MICHELE: So to two stages to that. For the first one yes, that's the first thing that happens. In the assistive technology, broad accessibility world, this manifests in some very familiar ways. The first is the blind navigation. Every year, some engineer thinks they've solved blind navigation, pedestrian navigation. Meaning they’ve created a belt with vibrations on the left and right with an Arduino, or something and they go, “You don't need a cane anymore because it's going to vibrate left when you need to turn left and right when you need to turn right, and you can walk like a sighted person,” or some variation of that—robot guide dogs, smart cane, something like that, or the sign language gloves, or the stair climbing wheelchair. There's these sort of assistive technologies that always come out with very little context around whether it's actually happening, whether it's actually needed.
But then there's something John, about what you said, too about let's see what people need and we'll build it. We have to be careful even with that, too because that assumes that I can't build for myself and that's not true either. [chuckles] Disabled folks are the most innovative people because the world is not accessible.
There is a such thing as a specialty. Like I have an accessibility specialty, I have a design specialty, but I think we often think that’s someone without a disability. No, a disabled person can also have these specialties, or they can be someone who has the idea of what they need and you're partnering with them with your specialty in say, design to create those solutions. So again, I think we have to be very careful about our wording and our viewpoints of what's actually happening.

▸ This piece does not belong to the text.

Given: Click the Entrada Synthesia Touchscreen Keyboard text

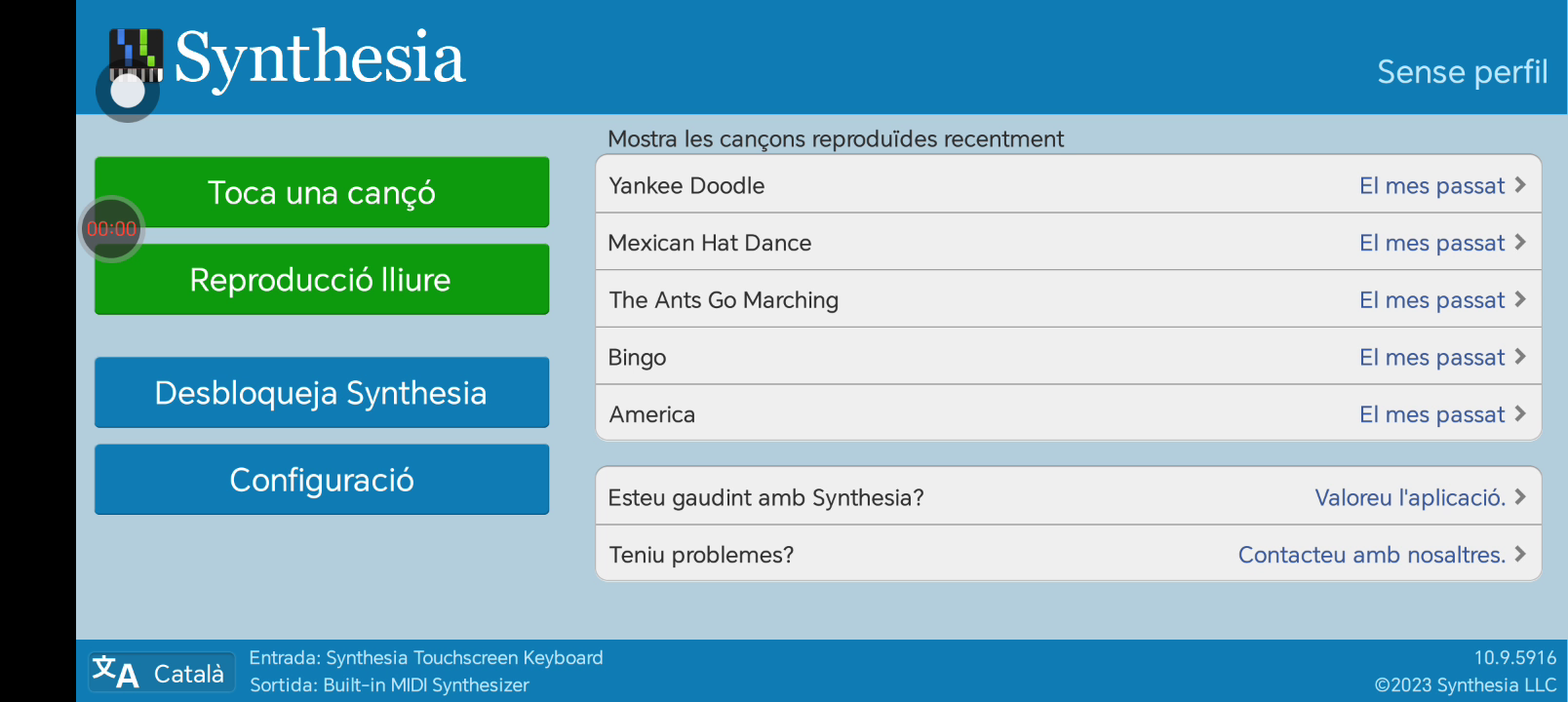Looking at the screenshot, I should click(x=426, y=658).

REIN: There's a framework that I've been using for this that actually comes from aviation safety and there's a European aviation safety magazine where Cormac Russell published an op-ed called Four Modes of Change: To, For, With, By. The idea is that change to is the mode where change has done to us without us. So this is a sort of authoritarian top-down thing. We’ve got no say in the matter. It's not even necessarily for our benefit. Then change for is a benevolent top-down approach. “I'm trying to help you, but I'm the one who decides what to change.” Change with is a participatory co-creating the change. And then change by is change done by us for us where if I'm, for example, a manager, my role would be find out what support you need so you can make the changes you want to make.
MICHELE: Absolutely. Perfect. Thank you. I knew there was some reference. This appears in disability justice spaces, in any kind of space where you're talking about inclusion, we know that sometimes inclusion can be code for do things the way that the current power structure does it. Do things the way that the current people in charge of comfortable and assimilate rather than no, we're actually going to allow you to be your authentic self and come into these spaces.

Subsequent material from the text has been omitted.